TASK GOAL - Please repeat, unchanged, the lines at the top of the listing below, ending with the one that has "Given: Choose the Crop tool".
*** GIVEN DATA
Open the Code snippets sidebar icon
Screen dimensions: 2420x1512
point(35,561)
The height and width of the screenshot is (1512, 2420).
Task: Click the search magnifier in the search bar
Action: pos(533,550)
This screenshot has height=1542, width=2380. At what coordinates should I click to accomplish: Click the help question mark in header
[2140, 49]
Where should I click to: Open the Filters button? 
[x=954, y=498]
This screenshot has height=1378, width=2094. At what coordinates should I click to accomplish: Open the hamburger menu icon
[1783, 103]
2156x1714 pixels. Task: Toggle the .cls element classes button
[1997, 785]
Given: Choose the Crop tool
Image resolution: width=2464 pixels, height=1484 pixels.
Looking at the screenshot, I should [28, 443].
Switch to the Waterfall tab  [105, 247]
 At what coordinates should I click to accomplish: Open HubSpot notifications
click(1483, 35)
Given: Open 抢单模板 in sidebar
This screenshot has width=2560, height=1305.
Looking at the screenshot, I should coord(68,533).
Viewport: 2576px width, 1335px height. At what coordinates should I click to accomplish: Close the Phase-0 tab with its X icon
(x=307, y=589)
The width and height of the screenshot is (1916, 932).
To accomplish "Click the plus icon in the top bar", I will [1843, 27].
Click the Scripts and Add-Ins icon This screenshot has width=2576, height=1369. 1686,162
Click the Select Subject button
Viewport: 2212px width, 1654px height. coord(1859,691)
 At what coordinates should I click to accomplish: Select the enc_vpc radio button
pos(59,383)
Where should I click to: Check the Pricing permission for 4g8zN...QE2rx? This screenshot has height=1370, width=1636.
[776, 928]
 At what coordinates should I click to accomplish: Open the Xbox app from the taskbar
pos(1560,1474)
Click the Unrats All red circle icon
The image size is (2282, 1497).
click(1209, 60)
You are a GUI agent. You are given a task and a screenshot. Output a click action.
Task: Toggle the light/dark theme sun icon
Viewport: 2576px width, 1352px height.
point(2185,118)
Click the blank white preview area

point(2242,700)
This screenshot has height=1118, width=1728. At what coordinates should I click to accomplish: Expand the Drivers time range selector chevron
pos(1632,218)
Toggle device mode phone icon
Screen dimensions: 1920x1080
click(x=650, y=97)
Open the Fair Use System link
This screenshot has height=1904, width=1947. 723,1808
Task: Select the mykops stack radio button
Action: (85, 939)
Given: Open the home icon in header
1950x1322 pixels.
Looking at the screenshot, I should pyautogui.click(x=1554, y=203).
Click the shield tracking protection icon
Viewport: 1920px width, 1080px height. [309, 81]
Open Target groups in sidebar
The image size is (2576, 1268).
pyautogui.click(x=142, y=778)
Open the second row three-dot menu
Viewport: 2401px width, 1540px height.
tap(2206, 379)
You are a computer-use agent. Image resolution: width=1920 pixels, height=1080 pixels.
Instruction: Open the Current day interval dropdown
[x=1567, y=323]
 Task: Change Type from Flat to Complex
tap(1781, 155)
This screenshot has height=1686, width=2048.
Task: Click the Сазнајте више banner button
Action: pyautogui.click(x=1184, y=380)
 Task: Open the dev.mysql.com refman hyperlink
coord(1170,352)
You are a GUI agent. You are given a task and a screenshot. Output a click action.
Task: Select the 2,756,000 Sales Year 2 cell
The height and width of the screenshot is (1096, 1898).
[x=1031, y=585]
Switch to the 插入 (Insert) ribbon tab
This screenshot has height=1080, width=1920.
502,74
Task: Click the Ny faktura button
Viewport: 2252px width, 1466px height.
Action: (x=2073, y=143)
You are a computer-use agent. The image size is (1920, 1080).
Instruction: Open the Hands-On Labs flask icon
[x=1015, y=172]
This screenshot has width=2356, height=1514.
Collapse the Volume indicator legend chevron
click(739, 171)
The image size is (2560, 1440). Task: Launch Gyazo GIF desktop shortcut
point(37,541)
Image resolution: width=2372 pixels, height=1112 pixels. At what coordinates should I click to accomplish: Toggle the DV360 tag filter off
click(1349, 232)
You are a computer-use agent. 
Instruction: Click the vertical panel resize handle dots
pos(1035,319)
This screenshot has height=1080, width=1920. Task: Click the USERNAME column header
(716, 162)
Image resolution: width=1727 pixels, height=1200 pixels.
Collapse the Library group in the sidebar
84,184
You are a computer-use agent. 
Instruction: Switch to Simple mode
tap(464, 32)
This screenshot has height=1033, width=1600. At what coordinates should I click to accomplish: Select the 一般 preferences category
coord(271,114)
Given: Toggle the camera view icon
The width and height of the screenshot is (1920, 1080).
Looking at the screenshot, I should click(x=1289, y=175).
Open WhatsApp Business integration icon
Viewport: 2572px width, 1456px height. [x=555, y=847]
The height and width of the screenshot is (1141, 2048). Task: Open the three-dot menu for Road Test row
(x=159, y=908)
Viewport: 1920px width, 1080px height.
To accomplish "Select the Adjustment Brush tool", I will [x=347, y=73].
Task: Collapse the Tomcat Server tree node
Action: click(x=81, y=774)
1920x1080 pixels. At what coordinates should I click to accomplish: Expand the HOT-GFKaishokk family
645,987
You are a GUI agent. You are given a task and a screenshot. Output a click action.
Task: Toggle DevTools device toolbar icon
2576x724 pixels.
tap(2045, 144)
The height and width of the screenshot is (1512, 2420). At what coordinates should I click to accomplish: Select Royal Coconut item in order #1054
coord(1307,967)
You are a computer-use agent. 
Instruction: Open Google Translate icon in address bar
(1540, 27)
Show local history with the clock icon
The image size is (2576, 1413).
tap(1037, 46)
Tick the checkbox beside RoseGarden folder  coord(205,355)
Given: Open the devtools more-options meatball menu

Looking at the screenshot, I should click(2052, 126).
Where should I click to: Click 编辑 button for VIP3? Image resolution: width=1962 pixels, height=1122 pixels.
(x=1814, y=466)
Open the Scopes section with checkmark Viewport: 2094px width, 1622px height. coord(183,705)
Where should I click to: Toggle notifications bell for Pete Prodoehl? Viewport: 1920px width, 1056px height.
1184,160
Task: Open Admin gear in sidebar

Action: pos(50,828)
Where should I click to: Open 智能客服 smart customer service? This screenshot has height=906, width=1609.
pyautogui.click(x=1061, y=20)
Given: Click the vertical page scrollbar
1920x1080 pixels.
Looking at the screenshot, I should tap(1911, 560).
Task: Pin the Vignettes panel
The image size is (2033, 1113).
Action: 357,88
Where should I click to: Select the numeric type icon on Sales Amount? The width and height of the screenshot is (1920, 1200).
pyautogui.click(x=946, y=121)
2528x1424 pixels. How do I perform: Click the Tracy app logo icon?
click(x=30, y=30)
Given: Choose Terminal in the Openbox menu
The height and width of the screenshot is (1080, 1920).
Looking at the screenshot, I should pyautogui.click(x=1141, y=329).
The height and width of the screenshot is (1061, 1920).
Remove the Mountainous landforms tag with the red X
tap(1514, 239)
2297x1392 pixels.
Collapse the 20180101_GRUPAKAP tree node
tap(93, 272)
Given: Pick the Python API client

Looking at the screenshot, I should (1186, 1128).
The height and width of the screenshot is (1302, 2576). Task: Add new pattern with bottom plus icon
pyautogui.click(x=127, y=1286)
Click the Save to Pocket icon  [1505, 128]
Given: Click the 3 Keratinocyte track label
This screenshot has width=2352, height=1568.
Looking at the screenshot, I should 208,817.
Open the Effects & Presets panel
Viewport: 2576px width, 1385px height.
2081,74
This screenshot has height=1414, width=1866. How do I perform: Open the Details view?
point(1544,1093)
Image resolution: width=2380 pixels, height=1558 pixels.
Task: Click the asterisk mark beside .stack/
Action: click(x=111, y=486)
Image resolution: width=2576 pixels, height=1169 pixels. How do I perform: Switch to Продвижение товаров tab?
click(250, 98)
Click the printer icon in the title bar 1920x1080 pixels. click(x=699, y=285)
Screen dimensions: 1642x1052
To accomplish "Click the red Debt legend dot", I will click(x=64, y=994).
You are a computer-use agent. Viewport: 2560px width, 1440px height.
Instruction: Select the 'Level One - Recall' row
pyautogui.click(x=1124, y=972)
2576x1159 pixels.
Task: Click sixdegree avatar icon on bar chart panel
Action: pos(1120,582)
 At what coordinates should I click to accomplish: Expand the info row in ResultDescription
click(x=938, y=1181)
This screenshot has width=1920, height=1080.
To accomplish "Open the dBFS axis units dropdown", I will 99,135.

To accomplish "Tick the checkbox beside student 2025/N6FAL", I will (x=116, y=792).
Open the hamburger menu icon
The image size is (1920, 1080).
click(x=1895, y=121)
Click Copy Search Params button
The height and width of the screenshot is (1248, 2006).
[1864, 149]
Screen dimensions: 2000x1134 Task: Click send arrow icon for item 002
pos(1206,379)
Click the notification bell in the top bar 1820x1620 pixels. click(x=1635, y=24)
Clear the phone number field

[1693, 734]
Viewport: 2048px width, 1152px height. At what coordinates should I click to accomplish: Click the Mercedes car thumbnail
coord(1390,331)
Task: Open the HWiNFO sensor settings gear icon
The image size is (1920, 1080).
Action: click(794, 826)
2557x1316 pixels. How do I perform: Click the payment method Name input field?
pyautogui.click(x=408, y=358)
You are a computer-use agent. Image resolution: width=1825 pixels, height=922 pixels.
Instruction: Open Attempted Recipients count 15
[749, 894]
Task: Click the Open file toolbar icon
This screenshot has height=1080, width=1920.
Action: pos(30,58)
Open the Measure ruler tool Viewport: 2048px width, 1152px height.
******
THE COMPLETED TASK -
Open the Code snippets sidebar icon
Screen dimensions: 2420x1512
point(35,561)
The height and width of the screenshot is (1512, 2420).
Task: Click the search magnifier in the search bar
Action: pos(533,550)
This screenshot has height=1542, width=2380. At what coordinates should I click to accomplish: Click the help question mark in header
[2140, 49]
Where should I click to: Open the Filters button? 
[x=954, y=498]
This screenshot has height=1378, width=2094. At what coordinates should I click to accomplish: Open the hamburger menu icon
[1783, 103]
2156x1714 pixels. Task: Toggle the .cls element classes button
[1997, 785]
Given: Choose the Crop tool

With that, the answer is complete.